Apple announced its fourth-quarter earnings today after the bell, and it was something of a strange quarter because, unlike some previous years (including last year), this quarter’s numbers did not include an iPhone launch. The iPhone 12’s various models ship in October and November instead of September this year.
CEO Tim Cook proudly announced double-digit YOY growth in all product categories besides iPhone on the call, but the iPhone is important: Apple’s total revenue was up only 1 percent year-over-year, with iPhone revenue down almost 21 percent.
While the iPhone didn’t help push up the bottom line, Apple did launch other products during the period, including the redesigned iPad Air and two Apple Watches: the Apple Watch Series 6 and the Apple Watch SE. iPad revenue was up a substantial 46 percent YOY (it totaled $6.8 billion), and Mac revenue was also strong at $9 billion, or 28 percent more than the same quarter last year.
Apple’s increasing emphasis on services is a well-trodden story by this point, but it continued in Cook’s remarks to investors on the earnings call. Services were up 16.3 percent year-over-year, totaling $14.55 billion—that’s more revenue than any other product category besides the iPhone ($26.44 billion in this down quarter).
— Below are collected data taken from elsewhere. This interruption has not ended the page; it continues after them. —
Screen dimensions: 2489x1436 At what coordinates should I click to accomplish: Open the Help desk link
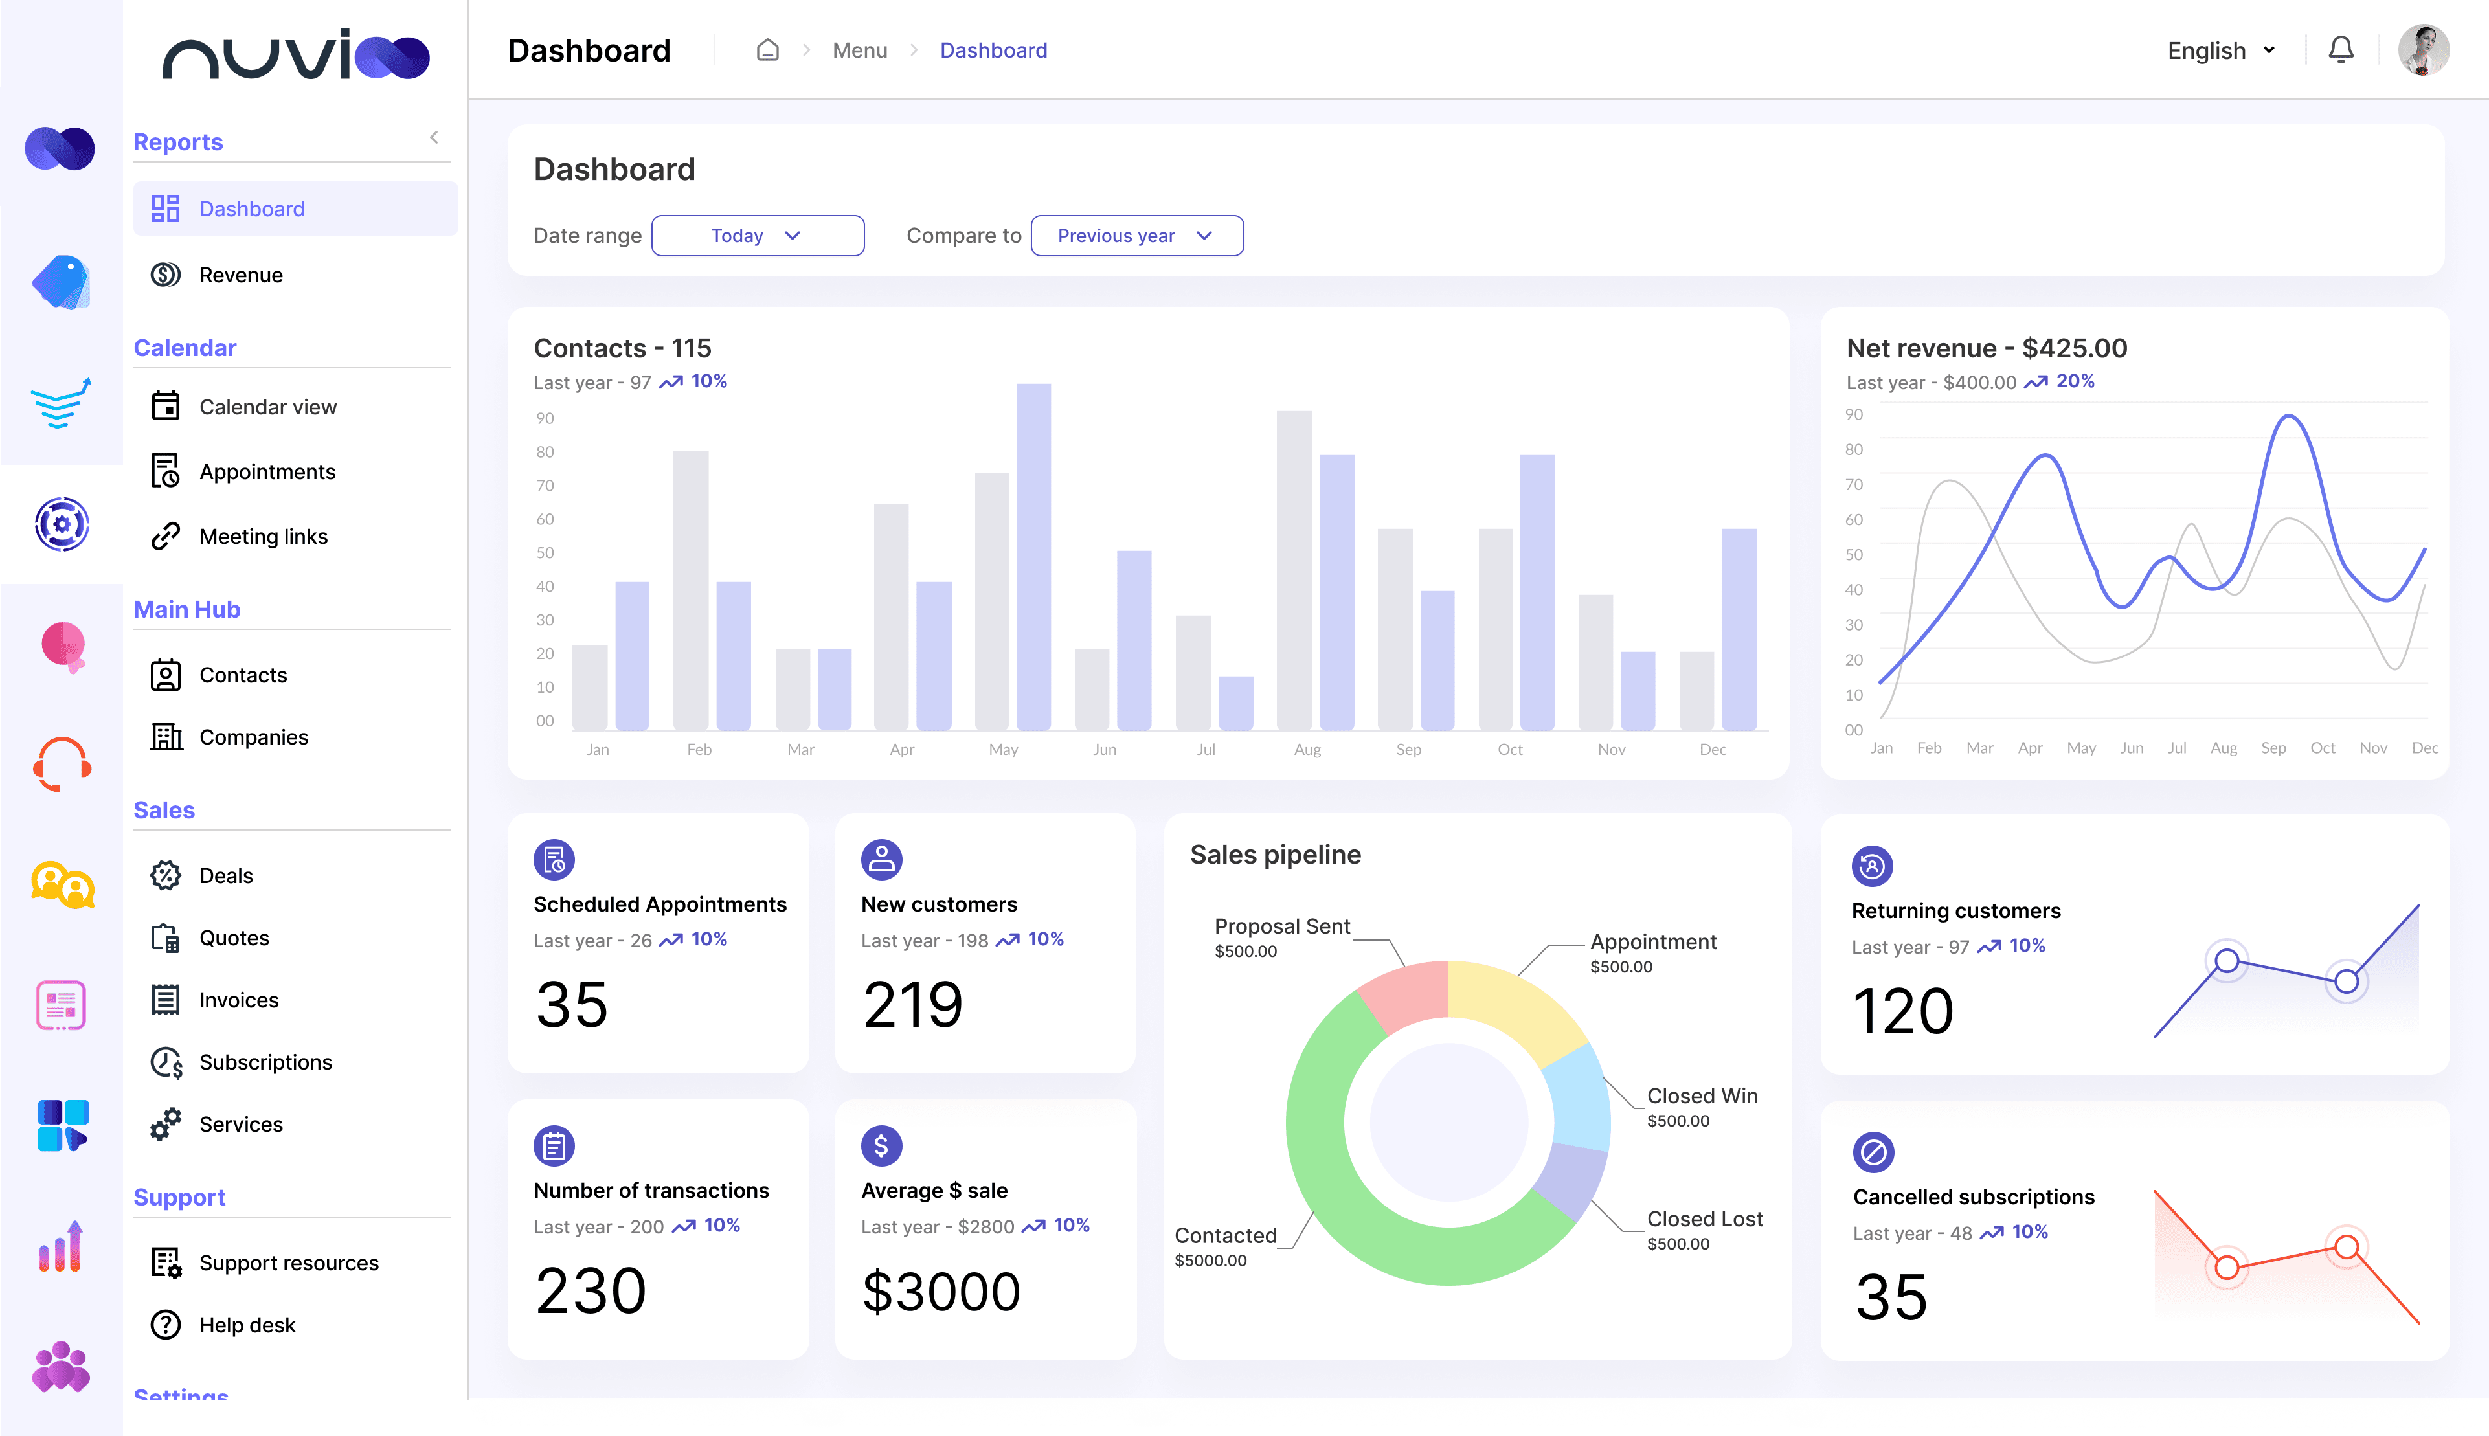click(247, 1325)
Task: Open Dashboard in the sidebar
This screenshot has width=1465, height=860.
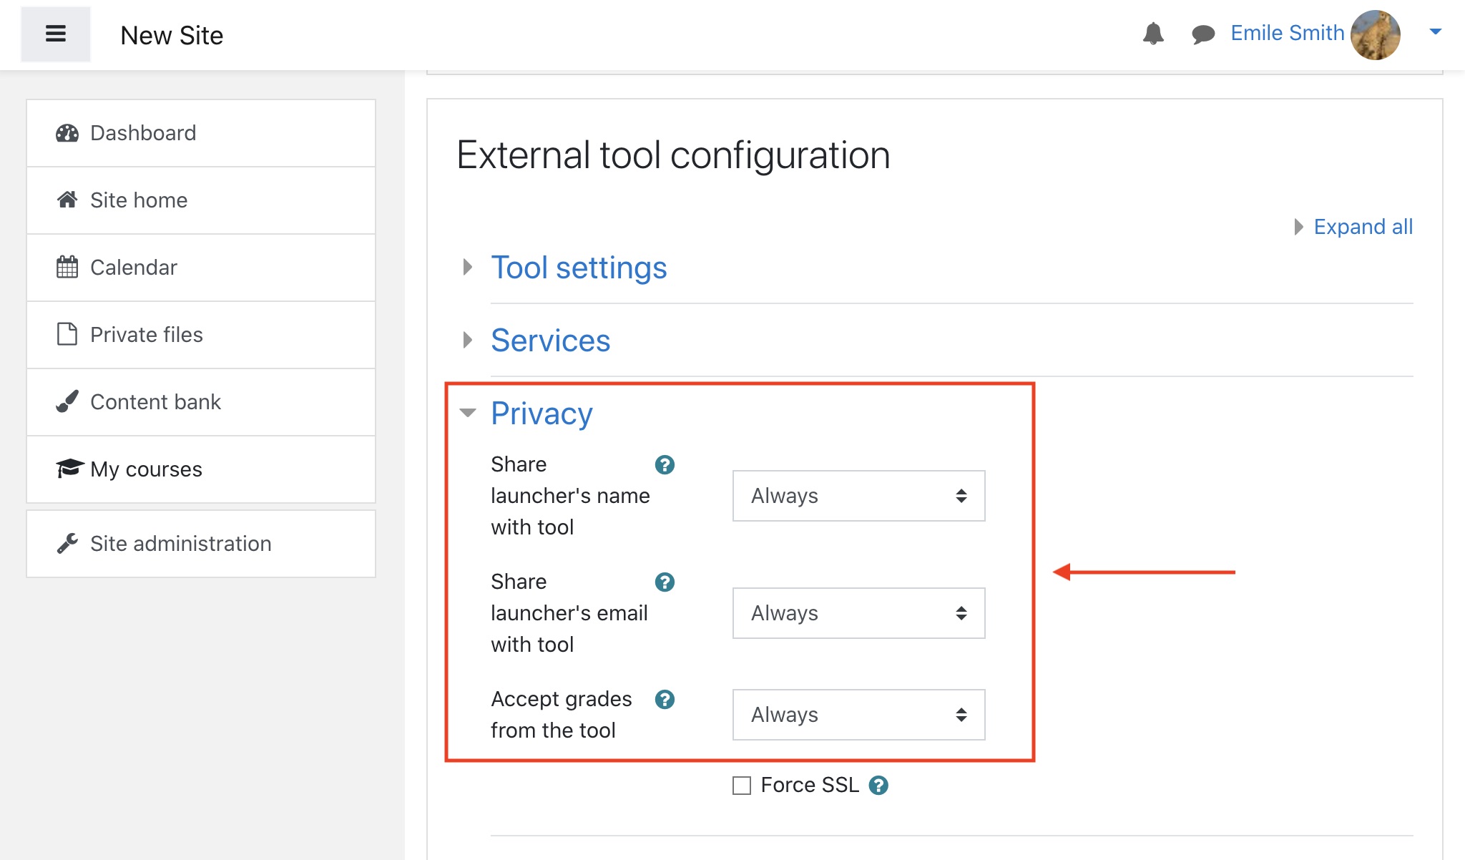Action: (x=143, y=133)
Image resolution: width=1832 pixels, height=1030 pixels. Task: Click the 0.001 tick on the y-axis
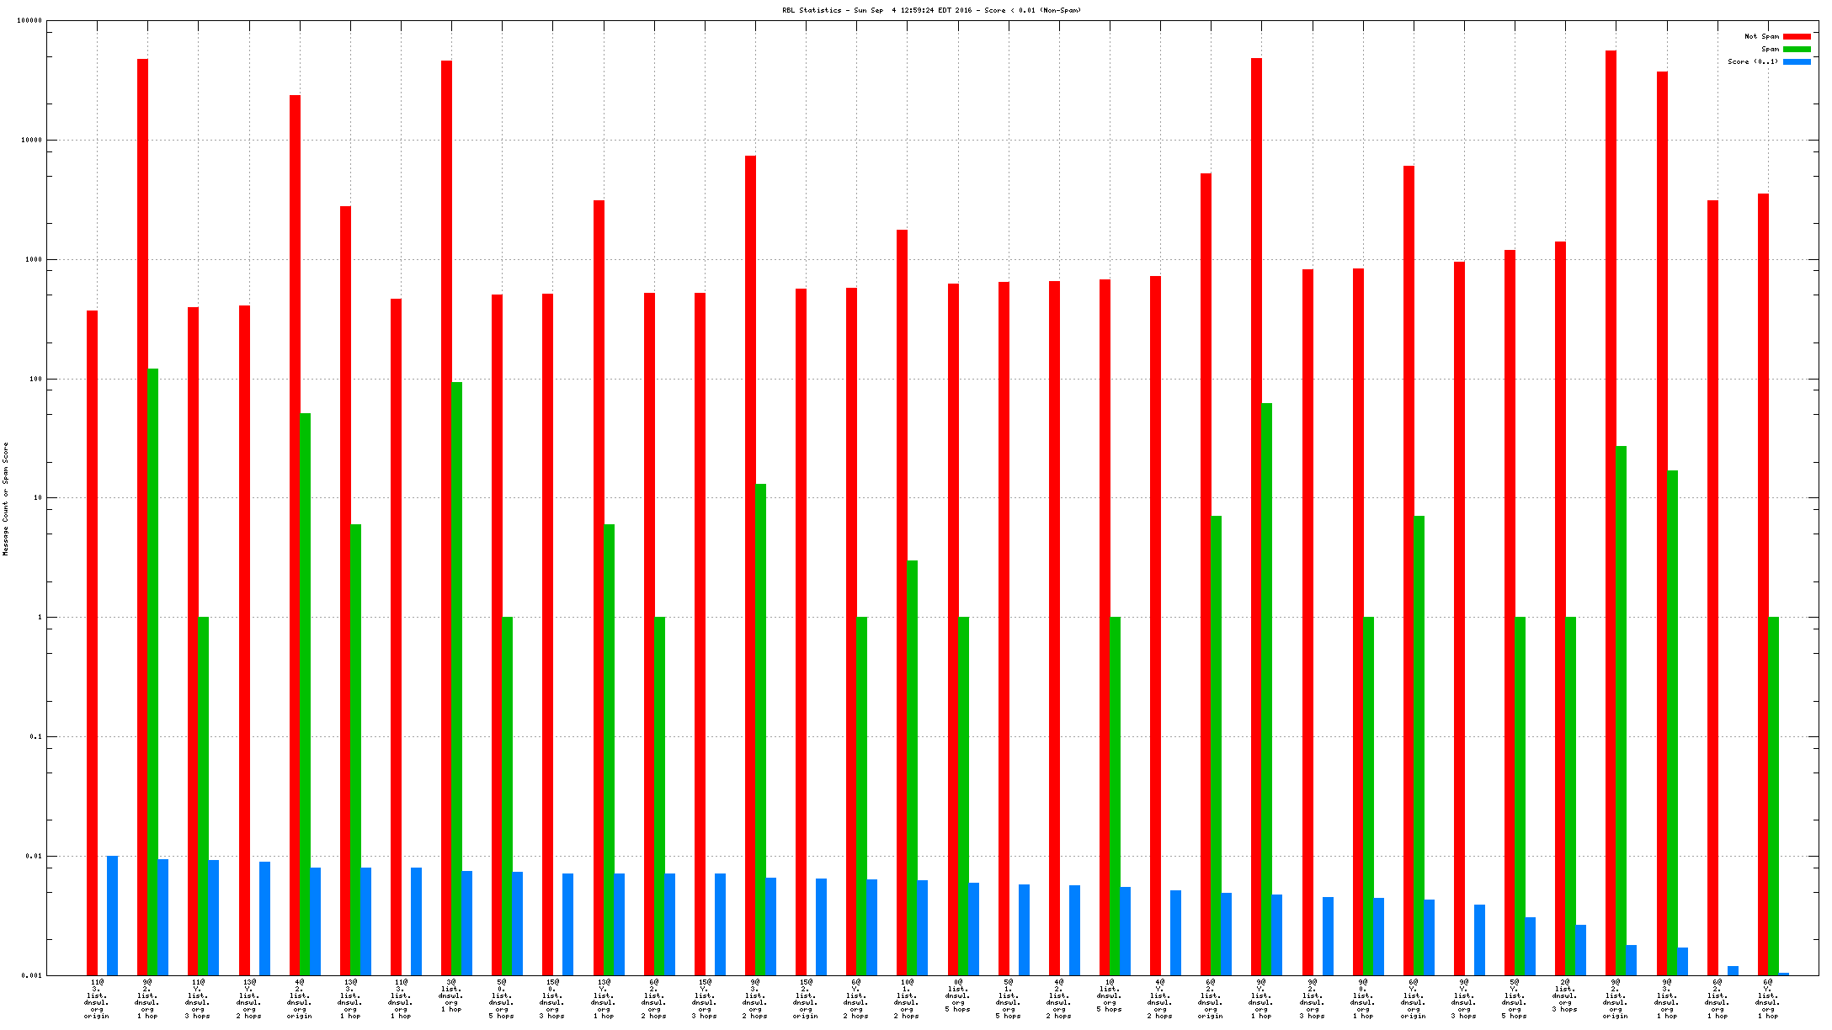click(31, 976)
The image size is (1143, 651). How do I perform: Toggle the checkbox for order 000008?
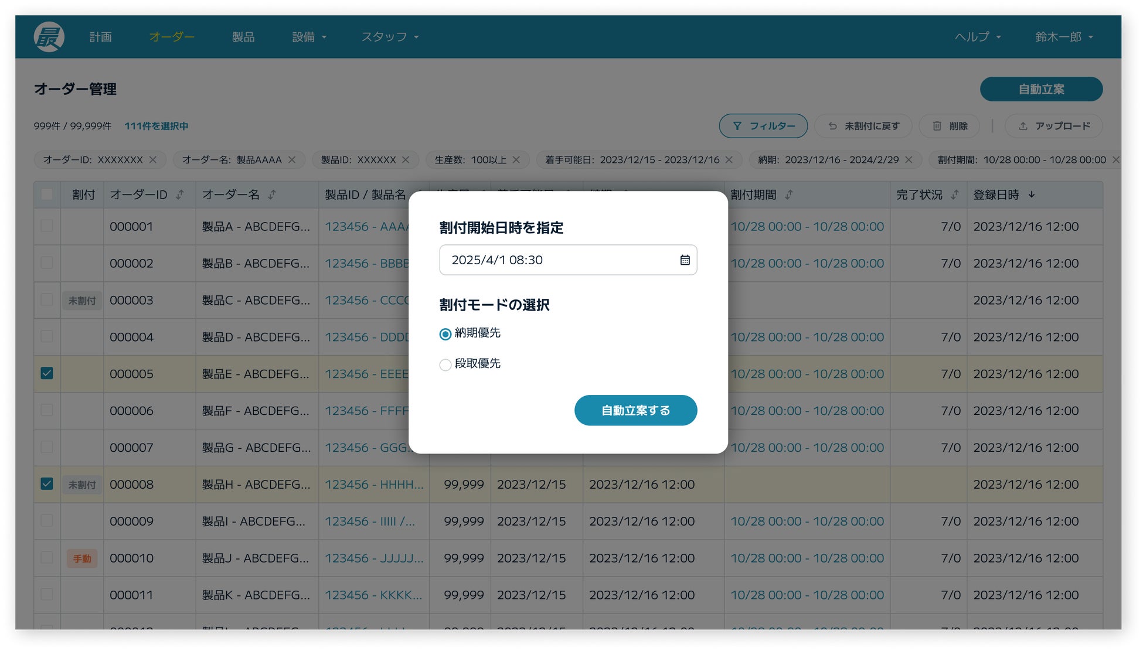(47, 484)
Cook specifically called out Apple TV+ as having a good quarter. The streaming service appeared to outsiders to have a slow launch this time last year—especially in contrast to the massively successful Disney+, which began service at almost the same time. But Cook spoke of Apple TV+ in a positive tone and named the series Ted Lasso as a notable success. The sports comedy starring Jason Sudeikis has drawn praise for its positive, uplifting vibe, and it might be Apple TV+’s biggest hit yet—though Apple has not released as many numbers about Apple TV+ viewership as many would like.
Apple also declined yet again to give guidance for the next quarter—a practice it and some other companies have stuck to throughout the pandemic, given the global uncertainties involved. Some analysts had thought Apple might return to giving guidance this quarter, but with COVID cases on a sharp rise in some regions (including the United States), it seems that wasn’t in the cards just yet.
That means that analysts, investors, and other observers have no idea how well Apple expects the iPhone 12 and 12 Pro to sell. Currently, two out of four new iPhone models this season are already shipping, so we’ll see those numbers in the next quarter—which is usually Apple’s best, precisely because of those new iPhone sales.
Apple shares dropped about 5 percent in value in after-hours trading as some investors were disappointed that the surge in iPad and Mac sales wasn’t enough to make up for the iPhone’s short-term decline. That said, Apple’s reported earnings hewed closely to what analysts expected from this quarter.